Listed records

- - -

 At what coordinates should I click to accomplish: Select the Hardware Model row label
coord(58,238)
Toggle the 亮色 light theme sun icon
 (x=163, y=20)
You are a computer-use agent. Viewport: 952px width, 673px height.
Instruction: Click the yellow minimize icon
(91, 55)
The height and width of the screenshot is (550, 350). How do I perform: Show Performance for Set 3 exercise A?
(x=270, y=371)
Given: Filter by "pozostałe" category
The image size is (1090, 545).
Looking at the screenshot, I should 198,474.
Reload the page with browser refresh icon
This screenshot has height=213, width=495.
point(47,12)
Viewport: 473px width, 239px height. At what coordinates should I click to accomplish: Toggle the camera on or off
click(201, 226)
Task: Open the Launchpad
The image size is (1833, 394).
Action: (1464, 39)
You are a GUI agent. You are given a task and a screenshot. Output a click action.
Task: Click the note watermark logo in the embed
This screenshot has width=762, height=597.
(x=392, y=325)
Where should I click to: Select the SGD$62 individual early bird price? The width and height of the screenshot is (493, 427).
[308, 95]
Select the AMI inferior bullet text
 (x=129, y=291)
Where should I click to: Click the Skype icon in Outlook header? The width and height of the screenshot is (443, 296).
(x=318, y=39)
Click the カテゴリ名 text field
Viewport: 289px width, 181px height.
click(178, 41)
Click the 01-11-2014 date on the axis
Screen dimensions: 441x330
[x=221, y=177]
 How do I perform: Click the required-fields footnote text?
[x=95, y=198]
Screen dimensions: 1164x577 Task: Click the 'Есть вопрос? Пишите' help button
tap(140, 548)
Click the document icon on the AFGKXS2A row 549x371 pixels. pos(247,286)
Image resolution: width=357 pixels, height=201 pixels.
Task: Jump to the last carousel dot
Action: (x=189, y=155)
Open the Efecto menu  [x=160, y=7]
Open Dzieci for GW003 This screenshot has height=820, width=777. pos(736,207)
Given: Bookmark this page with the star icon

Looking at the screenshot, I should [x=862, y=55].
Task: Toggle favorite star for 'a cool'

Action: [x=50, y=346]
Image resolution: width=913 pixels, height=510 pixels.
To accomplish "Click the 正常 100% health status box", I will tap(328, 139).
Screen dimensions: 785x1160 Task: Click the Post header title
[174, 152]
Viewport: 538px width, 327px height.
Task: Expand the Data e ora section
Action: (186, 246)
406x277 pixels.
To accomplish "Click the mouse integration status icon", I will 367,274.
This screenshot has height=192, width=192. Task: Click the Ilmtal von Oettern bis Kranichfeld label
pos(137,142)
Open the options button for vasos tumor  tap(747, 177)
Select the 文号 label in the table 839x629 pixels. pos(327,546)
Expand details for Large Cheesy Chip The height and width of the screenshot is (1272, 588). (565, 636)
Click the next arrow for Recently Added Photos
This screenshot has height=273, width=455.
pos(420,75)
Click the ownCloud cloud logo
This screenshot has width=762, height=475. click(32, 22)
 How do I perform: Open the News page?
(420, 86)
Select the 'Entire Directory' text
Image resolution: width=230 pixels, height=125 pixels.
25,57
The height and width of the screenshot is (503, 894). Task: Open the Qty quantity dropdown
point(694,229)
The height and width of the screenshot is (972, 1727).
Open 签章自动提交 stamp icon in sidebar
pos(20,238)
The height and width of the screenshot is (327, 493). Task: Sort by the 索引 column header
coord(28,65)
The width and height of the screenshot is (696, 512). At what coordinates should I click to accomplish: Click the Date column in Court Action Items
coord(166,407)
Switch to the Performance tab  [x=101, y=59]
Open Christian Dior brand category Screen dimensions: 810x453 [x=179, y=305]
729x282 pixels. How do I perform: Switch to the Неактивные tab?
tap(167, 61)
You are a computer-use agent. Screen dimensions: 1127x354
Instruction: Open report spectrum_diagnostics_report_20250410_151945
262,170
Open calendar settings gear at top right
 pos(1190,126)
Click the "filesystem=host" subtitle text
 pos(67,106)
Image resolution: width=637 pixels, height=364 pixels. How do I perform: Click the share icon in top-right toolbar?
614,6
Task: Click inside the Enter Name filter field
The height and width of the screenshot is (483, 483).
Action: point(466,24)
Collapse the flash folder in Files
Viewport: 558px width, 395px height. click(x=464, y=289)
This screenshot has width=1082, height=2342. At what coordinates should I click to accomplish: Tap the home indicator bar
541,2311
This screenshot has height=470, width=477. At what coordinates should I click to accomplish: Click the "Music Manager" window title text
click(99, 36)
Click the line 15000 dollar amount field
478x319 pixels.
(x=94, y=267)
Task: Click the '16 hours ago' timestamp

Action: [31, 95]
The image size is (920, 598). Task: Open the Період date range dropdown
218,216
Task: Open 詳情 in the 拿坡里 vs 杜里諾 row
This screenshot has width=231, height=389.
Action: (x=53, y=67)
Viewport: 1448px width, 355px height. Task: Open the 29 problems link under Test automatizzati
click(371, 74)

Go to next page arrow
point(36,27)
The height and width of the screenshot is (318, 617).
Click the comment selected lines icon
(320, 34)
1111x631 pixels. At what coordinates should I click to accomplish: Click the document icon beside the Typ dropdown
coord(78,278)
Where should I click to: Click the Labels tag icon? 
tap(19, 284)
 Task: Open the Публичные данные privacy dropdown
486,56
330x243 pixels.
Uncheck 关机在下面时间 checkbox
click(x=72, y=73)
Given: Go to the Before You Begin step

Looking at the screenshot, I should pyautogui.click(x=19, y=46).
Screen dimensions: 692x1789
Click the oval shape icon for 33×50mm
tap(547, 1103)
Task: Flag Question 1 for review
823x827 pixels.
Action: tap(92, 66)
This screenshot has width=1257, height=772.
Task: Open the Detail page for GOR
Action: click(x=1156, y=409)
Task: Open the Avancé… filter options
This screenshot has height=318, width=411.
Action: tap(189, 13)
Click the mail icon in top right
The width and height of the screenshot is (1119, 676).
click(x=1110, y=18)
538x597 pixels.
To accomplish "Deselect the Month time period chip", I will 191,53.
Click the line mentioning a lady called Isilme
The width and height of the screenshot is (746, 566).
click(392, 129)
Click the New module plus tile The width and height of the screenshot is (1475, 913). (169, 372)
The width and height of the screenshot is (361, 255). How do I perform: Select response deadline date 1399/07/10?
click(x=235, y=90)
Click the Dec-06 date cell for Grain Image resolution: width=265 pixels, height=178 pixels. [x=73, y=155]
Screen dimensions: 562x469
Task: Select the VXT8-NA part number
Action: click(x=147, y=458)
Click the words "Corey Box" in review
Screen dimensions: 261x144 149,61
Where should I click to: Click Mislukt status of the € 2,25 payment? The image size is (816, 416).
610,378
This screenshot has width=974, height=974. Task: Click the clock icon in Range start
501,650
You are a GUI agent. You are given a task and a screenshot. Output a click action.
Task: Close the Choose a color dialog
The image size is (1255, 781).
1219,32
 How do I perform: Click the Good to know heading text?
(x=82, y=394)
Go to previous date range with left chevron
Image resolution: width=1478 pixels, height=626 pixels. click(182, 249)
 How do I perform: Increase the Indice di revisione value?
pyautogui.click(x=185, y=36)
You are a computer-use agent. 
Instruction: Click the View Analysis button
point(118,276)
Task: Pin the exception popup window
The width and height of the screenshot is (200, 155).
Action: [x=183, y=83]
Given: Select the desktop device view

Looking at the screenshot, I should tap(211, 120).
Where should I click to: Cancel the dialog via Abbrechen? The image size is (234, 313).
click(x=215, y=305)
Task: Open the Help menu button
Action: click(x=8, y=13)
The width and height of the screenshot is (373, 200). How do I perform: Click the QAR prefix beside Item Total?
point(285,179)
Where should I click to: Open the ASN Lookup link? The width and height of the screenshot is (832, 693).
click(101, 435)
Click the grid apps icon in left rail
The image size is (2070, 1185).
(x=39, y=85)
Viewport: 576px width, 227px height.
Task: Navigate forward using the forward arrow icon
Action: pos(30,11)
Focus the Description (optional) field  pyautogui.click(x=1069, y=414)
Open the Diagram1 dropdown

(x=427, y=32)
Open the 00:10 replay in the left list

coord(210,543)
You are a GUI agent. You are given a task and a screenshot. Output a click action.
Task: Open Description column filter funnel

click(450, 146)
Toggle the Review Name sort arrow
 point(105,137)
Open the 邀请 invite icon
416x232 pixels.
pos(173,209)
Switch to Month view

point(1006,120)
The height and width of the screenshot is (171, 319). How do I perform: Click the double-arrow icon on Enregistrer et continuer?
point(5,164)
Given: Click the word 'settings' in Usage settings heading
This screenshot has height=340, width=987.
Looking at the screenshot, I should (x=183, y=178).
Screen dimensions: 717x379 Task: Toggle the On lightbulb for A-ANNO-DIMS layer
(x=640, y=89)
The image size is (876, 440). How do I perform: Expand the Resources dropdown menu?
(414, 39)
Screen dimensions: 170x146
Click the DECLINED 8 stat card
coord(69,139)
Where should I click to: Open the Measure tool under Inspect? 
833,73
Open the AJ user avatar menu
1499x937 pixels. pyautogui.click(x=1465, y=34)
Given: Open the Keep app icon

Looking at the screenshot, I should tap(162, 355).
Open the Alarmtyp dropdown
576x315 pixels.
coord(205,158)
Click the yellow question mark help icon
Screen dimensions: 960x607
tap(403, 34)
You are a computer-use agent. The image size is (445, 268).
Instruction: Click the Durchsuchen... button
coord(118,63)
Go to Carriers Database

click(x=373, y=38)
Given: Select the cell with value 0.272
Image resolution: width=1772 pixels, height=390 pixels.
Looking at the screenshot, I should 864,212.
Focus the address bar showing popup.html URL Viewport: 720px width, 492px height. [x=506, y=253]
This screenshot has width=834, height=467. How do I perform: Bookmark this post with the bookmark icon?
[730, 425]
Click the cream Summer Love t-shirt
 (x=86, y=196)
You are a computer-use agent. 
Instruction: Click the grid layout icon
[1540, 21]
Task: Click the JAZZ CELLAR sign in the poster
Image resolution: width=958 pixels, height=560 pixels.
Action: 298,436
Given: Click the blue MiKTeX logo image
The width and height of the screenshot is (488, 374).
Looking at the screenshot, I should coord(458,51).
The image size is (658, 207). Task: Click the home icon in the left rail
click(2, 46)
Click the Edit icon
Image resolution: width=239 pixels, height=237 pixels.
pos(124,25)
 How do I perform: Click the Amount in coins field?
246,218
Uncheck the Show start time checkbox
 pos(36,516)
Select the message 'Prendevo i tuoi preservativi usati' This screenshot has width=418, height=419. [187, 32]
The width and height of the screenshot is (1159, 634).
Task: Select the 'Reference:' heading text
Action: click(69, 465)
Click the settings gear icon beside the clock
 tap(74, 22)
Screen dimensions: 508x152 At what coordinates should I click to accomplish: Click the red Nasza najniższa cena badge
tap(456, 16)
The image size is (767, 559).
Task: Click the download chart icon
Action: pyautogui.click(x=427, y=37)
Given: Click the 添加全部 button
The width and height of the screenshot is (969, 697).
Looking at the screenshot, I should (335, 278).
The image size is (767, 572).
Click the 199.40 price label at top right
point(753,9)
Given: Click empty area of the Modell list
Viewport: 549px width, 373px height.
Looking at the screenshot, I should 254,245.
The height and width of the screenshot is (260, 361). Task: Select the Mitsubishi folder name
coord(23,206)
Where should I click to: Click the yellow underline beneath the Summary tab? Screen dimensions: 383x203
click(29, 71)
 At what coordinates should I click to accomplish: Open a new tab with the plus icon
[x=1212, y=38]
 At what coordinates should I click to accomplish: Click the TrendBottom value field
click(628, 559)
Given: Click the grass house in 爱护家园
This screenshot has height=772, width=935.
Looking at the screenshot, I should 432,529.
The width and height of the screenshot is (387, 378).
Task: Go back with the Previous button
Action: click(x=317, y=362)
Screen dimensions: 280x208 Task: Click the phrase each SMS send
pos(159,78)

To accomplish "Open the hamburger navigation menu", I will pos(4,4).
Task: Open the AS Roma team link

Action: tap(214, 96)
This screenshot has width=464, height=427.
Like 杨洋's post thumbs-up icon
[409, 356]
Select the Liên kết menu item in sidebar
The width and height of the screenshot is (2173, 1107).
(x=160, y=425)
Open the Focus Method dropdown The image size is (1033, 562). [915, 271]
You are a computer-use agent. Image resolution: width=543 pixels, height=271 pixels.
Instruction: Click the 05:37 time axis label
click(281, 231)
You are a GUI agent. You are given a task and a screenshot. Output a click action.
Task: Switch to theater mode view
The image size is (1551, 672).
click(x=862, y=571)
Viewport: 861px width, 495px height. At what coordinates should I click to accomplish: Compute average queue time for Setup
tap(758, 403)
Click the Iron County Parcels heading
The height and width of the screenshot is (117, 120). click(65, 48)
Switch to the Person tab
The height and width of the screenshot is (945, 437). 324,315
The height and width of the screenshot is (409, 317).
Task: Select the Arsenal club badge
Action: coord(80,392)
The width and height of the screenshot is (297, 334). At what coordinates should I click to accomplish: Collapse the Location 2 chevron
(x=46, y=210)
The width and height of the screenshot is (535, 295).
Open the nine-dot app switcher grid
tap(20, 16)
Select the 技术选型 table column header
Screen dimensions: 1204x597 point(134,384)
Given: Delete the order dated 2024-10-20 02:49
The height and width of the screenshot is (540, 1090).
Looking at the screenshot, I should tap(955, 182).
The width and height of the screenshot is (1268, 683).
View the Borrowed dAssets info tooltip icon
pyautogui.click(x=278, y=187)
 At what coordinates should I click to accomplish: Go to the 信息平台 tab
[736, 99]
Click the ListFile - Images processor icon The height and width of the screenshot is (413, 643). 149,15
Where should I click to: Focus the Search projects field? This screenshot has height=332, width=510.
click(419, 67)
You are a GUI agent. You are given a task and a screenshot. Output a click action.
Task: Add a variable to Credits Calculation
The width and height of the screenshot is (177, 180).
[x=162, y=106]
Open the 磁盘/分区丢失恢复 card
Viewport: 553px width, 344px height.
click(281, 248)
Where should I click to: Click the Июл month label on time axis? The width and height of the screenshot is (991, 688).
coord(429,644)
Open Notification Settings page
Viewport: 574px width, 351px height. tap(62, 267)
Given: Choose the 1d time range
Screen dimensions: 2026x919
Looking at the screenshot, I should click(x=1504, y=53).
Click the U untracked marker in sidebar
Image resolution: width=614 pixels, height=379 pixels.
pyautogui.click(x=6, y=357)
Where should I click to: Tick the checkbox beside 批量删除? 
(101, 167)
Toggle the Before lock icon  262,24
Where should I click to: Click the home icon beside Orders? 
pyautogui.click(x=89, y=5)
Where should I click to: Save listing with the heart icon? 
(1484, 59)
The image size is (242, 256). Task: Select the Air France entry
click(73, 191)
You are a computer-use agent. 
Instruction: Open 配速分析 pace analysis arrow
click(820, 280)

- - -

What is required
Your answer should be one number: how many lines in the records above include "options".

Written reply
2